Quando dopo due giorni riprovo a pagare con la carta e digito il pin la scritta errato arriva come un fulmine a ciel sereno. Sono riposato e allegro.

Prima di digitare ricontrollo sul cellulare….

Digito ” Pin errato” “Ma va fanculo te e chi non ti ci manda.” Dico alla macchinetta, la cassiera ride, pensa che sono un anziano rimbambito. A nulla vale dire che il numero è giusto.

Pago in contanti. Lo dico a quei coglioni che sono contrari al contante.

Ora è chiaro a me che c’è qualche problema da risolvere.

Stamattina diluviava. più di ieri, altro che siccità per il momento ci stiamo allagando. Mi sono recato in banca.

Prima di fare la figura del rincoglionito ho provato nel bancomat fuori dalla banca a prelevare qualche soldo.

Niente la bocca del bancomat si rifiutava d’ingoiare il mio tesserino.

Potevo spingere quanto volevo ma la carta non entrava. Maledico il bancomat e tutti i bancomat del mondo.

Faccio provare a una ragazza che che aspettava il suo turno e si stava divertendo a sentirmi bisticciare col bancomat. La sua carta viene ingoiata.

Entro in banca.

Prendo il mio numerino anche se non serve non c’entrano le casse, ma nel dubbio….

Bellissima l’impiegata. Una ragazza dell’età di figlia. Ha il viso di una Madonna.

Non ha un filo di trucco, due occhi azzurri favolosi e un bel sorriso. E’ gentilissima che di questi tempi è il vero miracolo.
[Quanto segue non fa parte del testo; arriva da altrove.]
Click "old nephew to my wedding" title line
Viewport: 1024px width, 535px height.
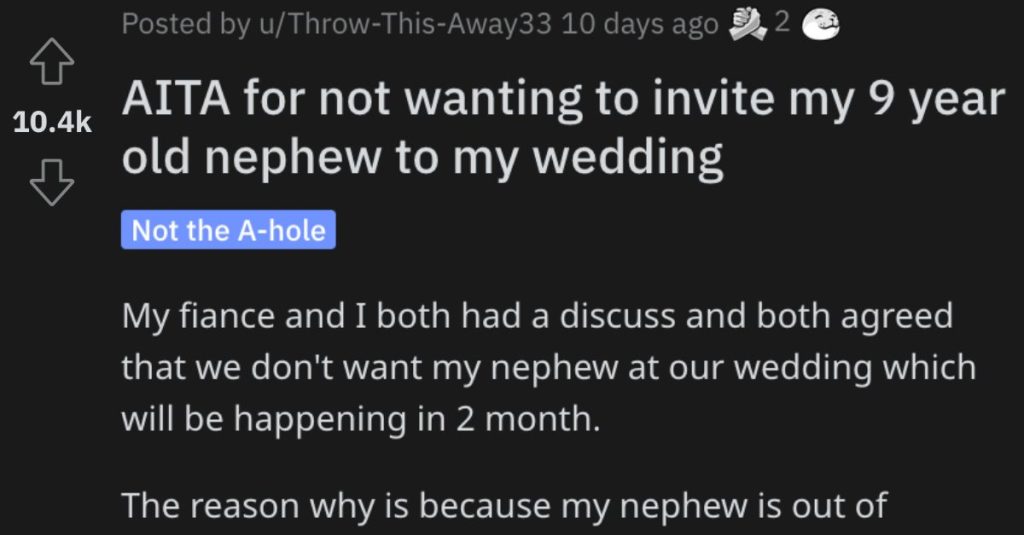coord(423,157)
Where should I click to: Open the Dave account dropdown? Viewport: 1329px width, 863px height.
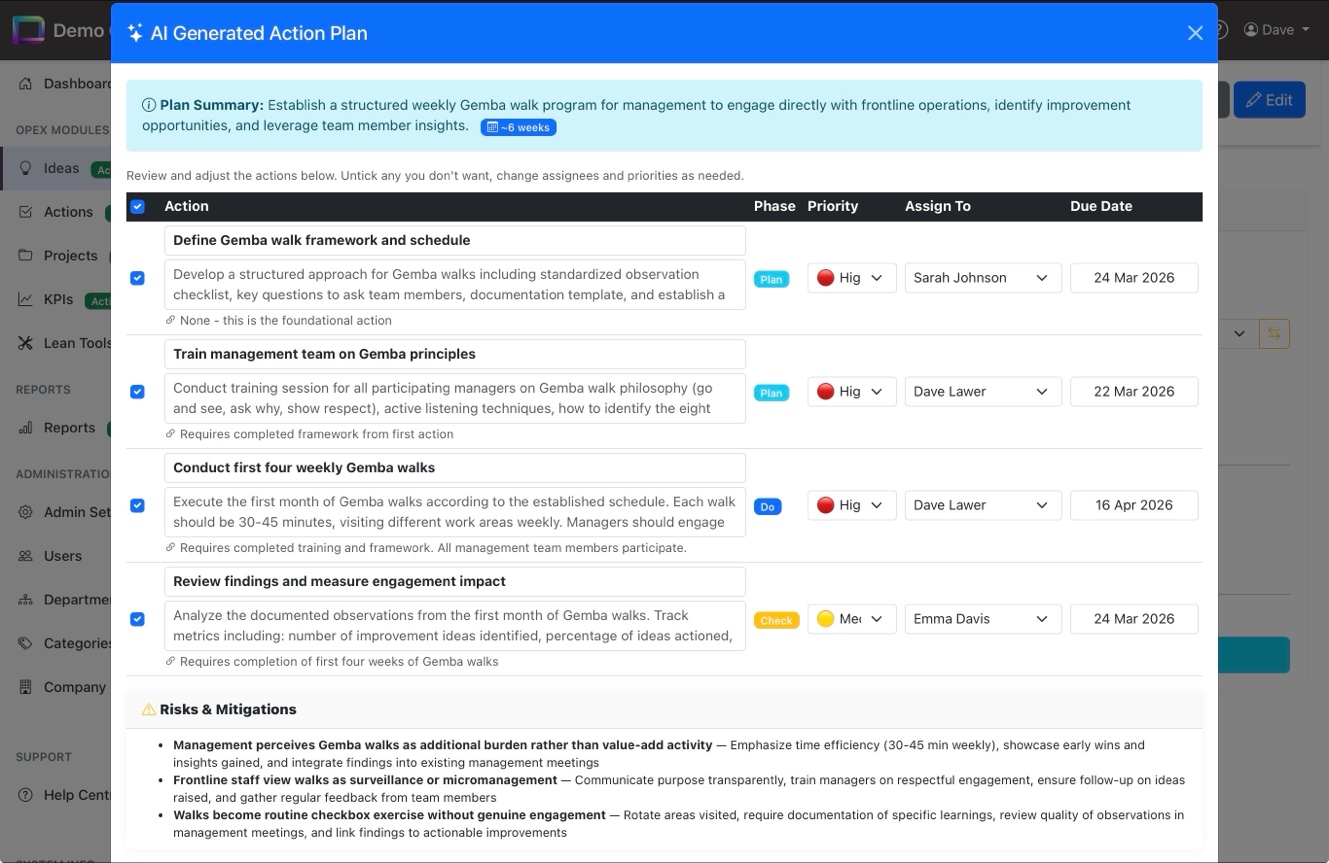tap(1277, 29)
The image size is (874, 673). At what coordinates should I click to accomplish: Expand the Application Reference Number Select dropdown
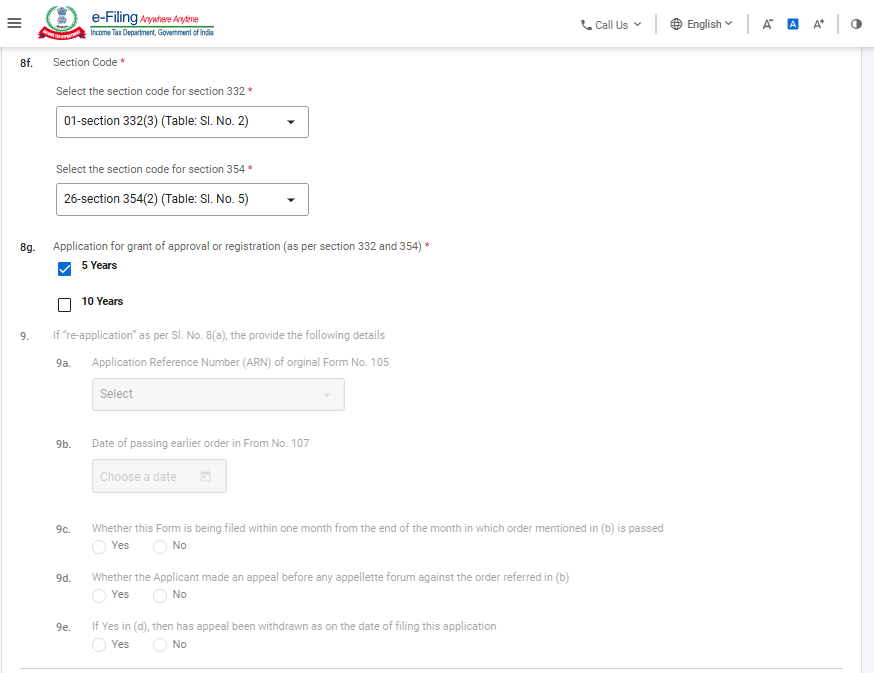coord(217,394)
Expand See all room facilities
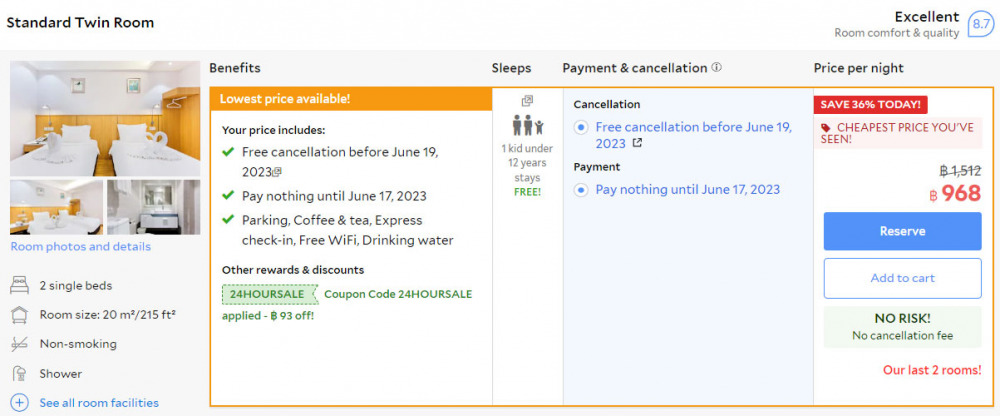1000x416 pixels. 99,403

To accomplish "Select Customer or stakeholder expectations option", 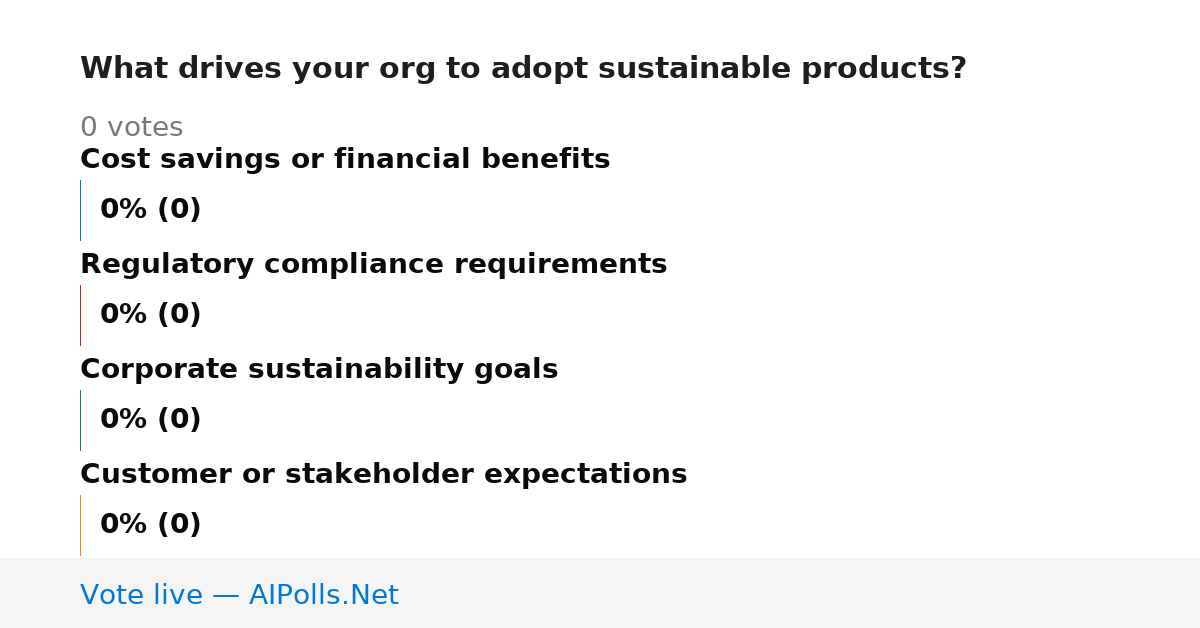I will (x=383, y=474).
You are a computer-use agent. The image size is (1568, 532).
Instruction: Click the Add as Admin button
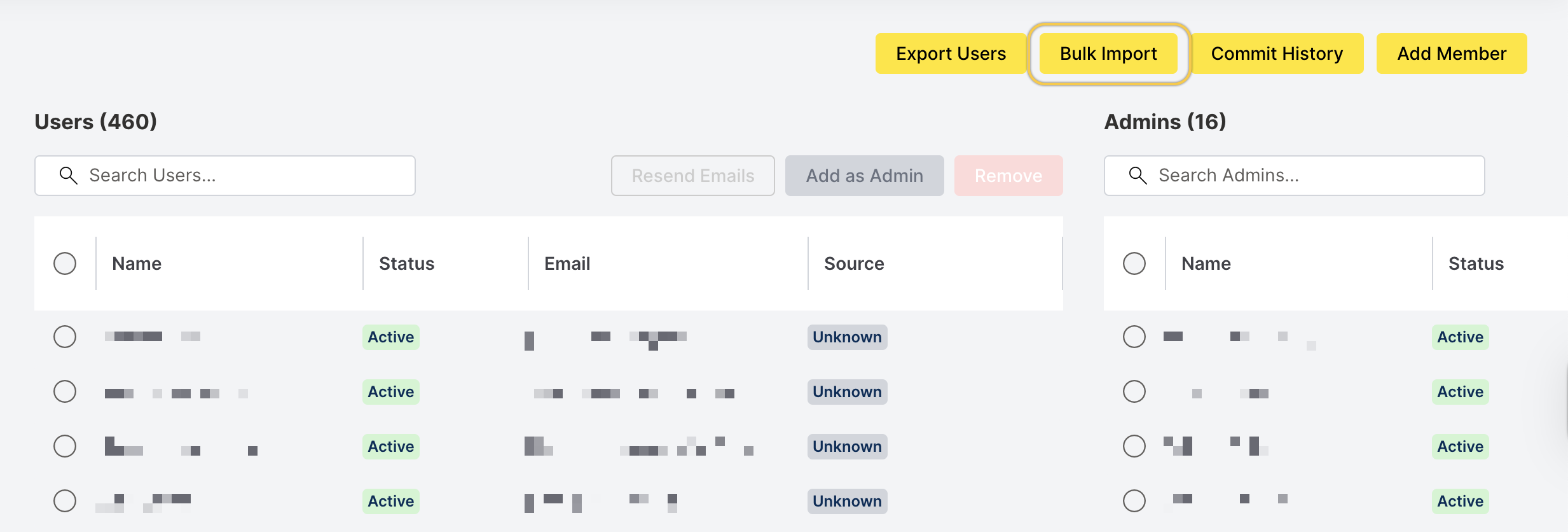[x=864, y=176]
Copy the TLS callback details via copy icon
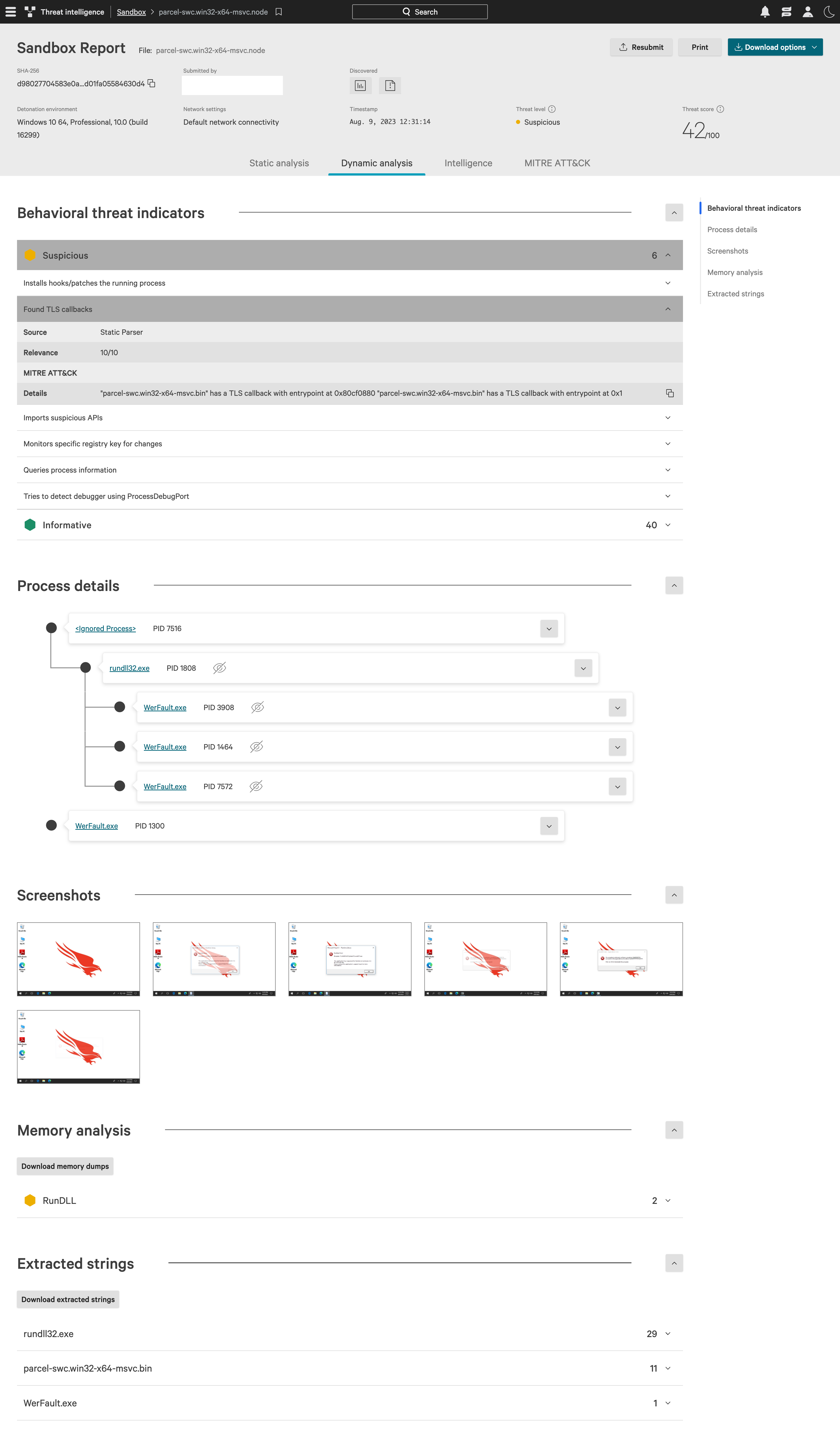Viewport: 840px width, 1446px height. (x=670, y=393)
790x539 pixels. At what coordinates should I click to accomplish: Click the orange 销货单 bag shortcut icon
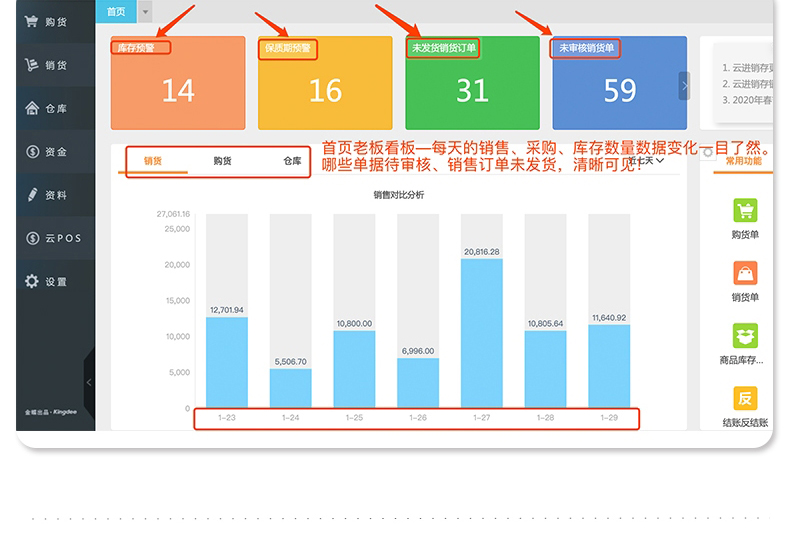pyautogui.click(x=745, y=273)
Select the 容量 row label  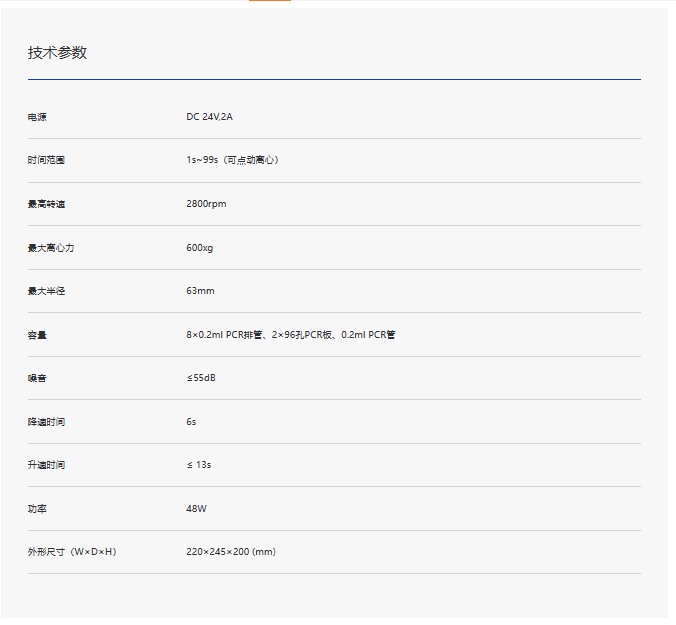(x=37, y=335)
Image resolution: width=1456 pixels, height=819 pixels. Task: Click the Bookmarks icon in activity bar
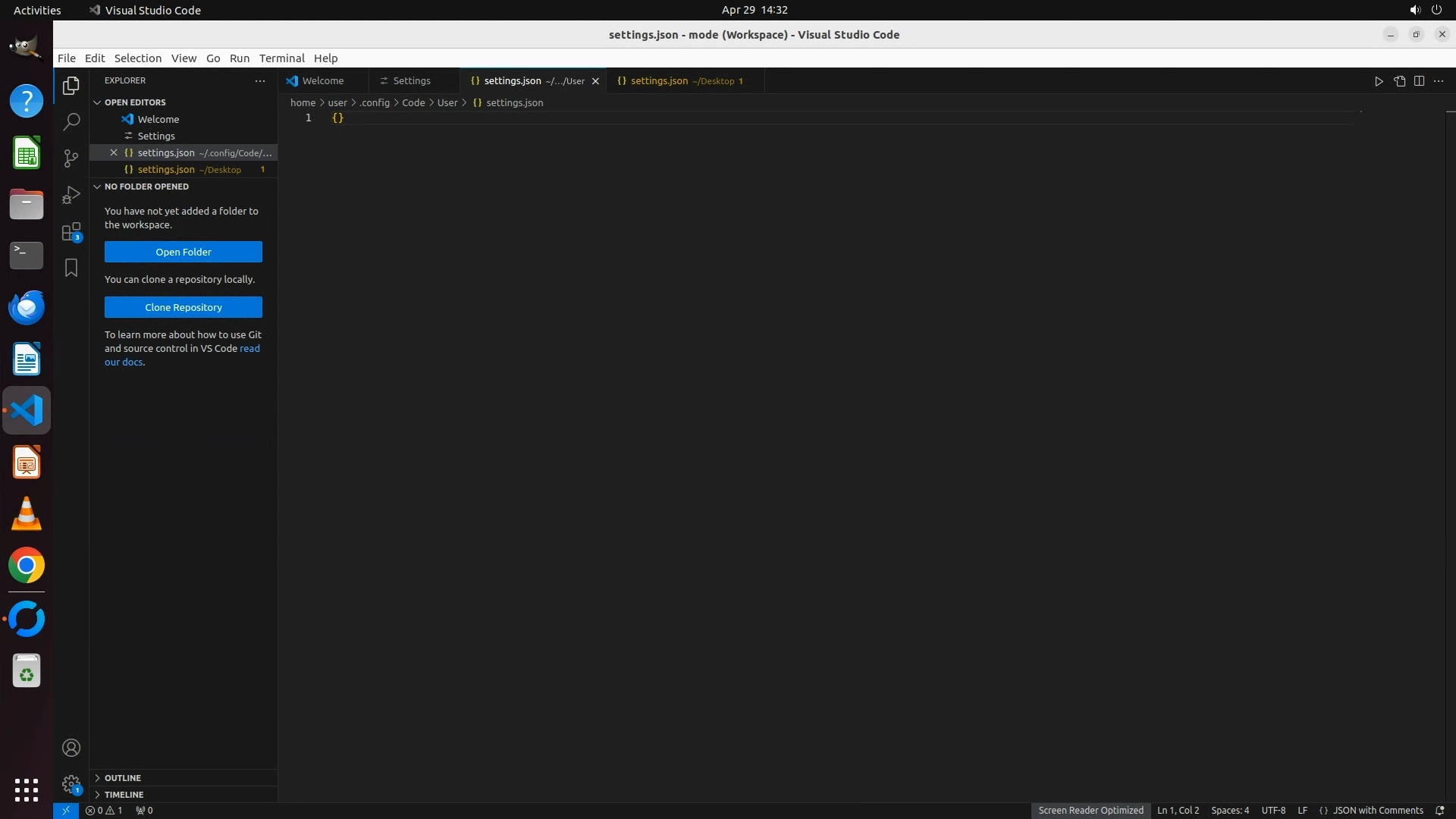[71, 268]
Una vera apparizione.

“Si è smagnetizzata ” mi dice ” Come mai ? E’ nuova ” Dico “Con questo tipo di carte capita spesso” dice innocentemente.

Ora secondo me la colpa è della calamita con cui giro al delirio(lavoro) potentissima rimango attaccato agli scaffali quando con la giacca mi attacco alla scaffalatura.

La ragazza ride ” Non saprei, può essere tutto” mi risponde mente m’immagina attaccato alle scaffalature che cerco di staccarmi.

Giuro che è vero che rimango attaccato e secondo me è pericolosissima la faccenda del rimanere appiccicato.

In pochi minuti la ragazza mi consegna la nuova carta.

Stranamente non conosce figlia nonostante abbiano fatto la stessa università

Provo la nuova carta, cazzo i numeri da ricordare ora sono 5. Guardo la sequenza ce la posso fare a ricordarmeli nonostante il continuo rimbambimento.

Codici al delirio, codici al bancomat, codici vari ed eventuali e poi si stupiscono perché ogni tanto do i numeri.

20 pensieri riguardo “La buona notizia è che sono meno rimbambito di quello che pensavo. La brutta è che il bancomat rinnovato da poco più di un anno si è smagnetizzato. Si fa presto a dire non pagate in contanti.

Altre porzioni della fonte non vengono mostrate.